Remote Lake Nash AFL team is hungry for a win and a kangaroo on the way to game
http://www.abc.net.au/news/2018-08-19/y ... tion=sport
The Lake Nash Young Guns footy team struggles for money to travel the 600km to their games, and if they do not get a kangaroo on the way to the game, they most likely play on empty stomachs.
Alpurrurulam, or Lake Nash, as it is commonly known, is an Indigenous community on the Queensland–Northern Territory border.
In the centre of town is a red dirt Australian Rules Football Oval, where the Lake Nash Young Guns can be seen training every evening.
As they run, often barefoot, or in socks, they leave a trail of red dust behind them.
"When they grew up as children, they always had a ball in their hand and it has just never stopped," club president Renee Larkins said. "It is not just a game to these fellas, that's their life, it's love, they are very committed, and it is a different love for the sports that they have."
This love of football has also helped keep the players out of trouble.
"When they are there on the field and when they are at training, they are not drinking, breaking-in or running amok, they are doing something that they love," Ms Larkins said. "The sniffing has stopped heaps, there's not a lot of sniffing anymore, there's no breaking in anymore, the fellas are doing really, really well."
Every weekend the team travels a 600-kilometre round trip on a rough dirt road to Mount Isa in North West Queensland for the game.
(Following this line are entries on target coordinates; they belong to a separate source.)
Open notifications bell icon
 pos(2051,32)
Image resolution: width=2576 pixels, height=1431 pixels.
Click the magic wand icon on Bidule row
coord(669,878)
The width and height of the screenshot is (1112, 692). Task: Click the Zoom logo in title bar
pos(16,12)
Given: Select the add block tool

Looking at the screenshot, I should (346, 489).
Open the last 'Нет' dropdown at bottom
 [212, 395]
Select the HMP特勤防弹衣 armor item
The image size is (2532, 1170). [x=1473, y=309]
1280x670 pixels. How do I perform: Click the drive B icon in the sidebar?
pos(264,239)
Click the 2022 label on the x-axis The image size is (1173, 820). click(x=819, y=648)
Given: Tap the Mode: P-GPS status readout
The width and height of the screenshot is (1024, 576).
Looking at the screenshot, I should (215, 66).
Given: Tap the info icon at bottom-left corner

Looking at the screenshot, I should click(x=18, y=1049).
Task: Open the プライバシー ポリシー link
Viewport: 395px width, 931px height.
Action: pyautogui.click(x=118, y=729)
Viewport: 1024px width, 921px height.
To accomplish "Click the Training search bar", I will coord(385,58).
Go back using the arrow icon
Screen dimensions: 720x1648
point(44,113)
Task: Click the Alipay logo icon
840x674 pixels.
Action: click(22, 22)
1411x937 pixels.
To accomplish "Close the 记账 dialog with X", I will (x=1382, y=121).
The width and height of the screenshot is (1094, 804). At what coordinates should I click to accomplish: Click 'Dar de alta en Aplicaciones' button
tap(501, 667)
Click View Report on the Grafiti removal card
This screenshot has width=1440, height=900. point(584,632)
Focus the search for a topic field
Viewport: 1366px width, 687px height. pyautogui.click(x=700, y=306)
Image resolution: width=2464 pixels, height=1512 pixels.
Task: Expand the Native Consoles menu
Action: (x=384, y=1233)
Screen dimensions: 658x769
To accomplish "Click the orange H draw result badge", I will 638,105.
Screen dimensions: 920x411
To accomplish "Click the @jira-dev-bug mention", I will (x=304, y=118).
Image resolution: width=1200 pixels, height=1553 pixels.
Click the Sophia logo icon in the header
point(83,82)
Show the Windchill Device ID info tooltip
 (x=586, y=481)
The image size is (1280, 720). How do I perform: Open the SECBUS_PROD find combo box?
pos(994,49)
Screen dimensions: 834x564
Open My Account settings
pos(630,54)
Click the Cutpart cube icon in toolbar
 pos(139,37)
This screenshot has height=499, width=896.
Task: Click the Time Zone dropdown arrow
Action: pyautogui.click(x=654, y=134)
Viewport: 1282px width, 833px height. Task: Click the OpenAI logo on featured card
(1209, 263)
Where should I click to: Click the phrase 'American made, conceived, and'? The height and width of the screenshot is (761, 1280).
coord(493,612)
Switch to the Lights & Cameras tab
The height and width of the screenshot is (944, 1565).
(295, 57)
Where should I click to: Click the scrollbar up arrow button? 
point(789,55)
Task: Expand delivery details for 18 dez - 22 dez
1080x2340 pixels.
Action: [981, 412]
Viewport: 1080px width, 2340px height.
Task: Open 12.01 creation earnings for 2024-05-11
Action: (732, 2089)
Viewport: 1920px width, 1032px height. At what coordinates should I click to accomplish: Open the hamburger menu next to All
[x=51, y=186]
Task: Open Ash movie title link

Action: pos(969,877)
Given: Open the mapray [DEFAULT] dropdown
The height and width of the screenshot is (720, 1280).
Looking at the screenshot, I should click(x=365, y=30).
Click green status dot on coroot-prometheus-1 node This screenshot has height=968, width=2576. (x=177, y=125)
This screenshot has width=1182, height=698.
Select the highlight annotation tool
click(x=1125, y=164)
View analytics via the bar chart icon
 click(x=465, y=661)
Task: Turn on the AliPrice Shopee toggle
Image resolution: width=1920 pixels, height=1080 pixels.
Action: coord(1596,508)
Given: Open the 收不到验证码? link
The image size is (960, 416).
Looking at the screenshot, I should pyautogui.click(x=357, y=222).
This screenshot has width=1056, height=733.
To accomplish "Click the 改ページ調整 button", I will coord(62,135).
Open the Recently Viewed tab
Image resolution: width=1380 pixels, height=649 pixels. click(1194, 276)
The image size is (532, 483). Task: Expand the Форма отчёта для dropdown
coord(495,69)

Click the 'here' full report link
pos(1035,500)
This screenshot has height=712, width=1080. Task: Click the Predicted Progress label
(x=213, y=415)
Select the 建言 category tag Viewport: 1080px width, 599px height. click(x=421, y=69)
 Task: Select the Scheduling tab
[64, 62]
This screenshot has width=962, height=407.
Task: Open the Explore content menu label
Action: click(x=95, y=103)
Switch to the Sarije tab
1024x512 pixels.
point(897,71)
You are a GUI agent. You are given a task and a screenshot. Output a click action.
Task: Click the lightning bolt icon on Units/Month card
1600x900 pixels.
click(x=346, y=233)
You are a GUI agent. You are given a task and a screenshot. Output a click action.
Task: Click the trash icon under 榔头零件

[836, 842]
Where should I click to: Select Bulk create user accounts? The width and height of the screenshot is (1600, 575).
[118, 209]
Since their bus broke down two years ago the team has had to take their own cars to town.
"It is very hard on the cars, sometimes we have to take little cars in, like Commodores and stuff, and you have to drive so slow because the roads are that messed up," Ms Larkins said. "Sometimes there is no room in the car and most of us get left behind," player Gregory Wilde said.
To get to Mount Isa each car will use a full tank of fuel, and more, for the way home.
"If we are taking three or four cars, that's about $100 or something for each car to fill up," Ms Larkins said. "Then you're filling up more cars to come back again, so that is another $400, so about $800 a week, depending on how many cars we take in. That's half of their wage each, they struggle a lot, they hardly have any money as it is."